Nanotechnological approaches for the targeted delivery of CRISPR-Cas systems for genomic modifications, biomolecular sensing, and precision medicine.

Abstract

The integration strategies of CRISPR-Cas gene editing systems with nanotechnological approaches have achieved synergistic effects in targeting genes; correcting genetic disorders; and treating, sensing, and diagnosing a variety of cancers and metabolic, immunological, and complex infectious diseases-all having connectivity with distinct genetic cues and mutations. Numerous recent studies have demonstrated the use of the nano-scale properties of nanomaterials to tremendously improve the genomic-editing efficiencies of CRISPR/Cas systems for achieving 50% enhanced bioavailability, improved cell targetability, and gene-level specificity while minimizing immunogenicity, compared with conventional/ordinary delivery techniques.
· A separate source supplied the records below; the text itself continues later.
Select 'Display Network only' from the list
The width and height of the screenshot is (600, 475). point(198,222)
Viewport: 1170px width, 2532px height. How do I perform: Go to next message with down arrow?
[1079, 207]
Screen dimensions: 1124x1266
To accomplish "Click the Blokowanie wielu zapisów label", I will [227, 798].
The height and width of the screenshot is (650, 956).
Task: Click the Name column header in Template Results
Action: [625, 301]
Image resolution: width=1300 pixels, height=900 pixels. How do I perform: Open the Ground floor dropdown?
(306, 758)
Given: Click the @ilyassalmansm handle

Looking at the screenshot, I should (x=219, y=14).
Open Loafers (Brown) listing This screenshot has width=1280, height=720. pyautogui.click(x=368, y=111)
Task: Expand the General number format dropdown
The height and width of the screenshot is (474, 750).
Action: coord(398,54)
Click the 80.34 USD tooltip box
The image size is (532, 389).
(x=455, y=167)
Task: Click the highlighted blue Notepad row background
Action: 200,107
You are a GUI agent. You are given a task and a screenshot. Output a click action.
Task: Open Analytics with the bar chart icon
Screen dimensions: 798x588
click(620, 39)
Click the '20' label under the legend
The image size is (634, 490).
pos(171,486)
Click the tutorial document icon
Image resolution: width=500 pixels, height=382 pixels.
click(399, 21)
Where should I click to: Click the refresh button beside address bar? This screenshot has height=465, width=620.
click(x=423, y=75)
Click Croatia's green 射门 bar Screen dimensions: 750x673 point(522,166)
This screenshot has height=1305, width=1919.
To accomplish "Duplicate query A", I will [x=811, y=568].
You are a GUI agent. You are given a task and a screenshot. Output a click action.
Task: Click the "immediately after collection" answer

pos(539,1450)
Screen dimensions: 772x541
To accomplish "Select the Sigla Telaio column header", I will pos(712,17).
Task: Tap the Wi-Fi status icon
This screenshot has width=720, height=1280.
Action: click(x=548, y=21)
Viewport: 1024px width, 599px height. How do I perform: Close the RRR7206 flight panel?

Thus, nano-delivery methods utilizing the unique properties of nanomaterials, molecular interactions, biocompatibility, targeted cellular uptake, and nuclear delivery capability effectively overcame the challenges of inefficient biomolecular delivery, and off-target effects were effectively overcome. Nano -carriers made up of materials such as DNA lattices, lipids, dendrimers, polymers, peptides, and metals (gold, silver, etc.) that were explored for facilitating the precise delivery of CRISPR/Cas components, sensing biomolecules, and diagnostic purposes are discussed in this review report. The ability of DNA scaffold materials to incorporate nano-CRISPR systems, to sense biomolecules, and for targeted cellular delivery of payloads (e.g., Cas9, Cas12, Cas13, and Cas14 proteins and single-guide RNAs (sgRNAs)) maximized gene targeting and improved therapeutic outcomes while achieving up to 90% efficiency compared with common/trivial delivery methods.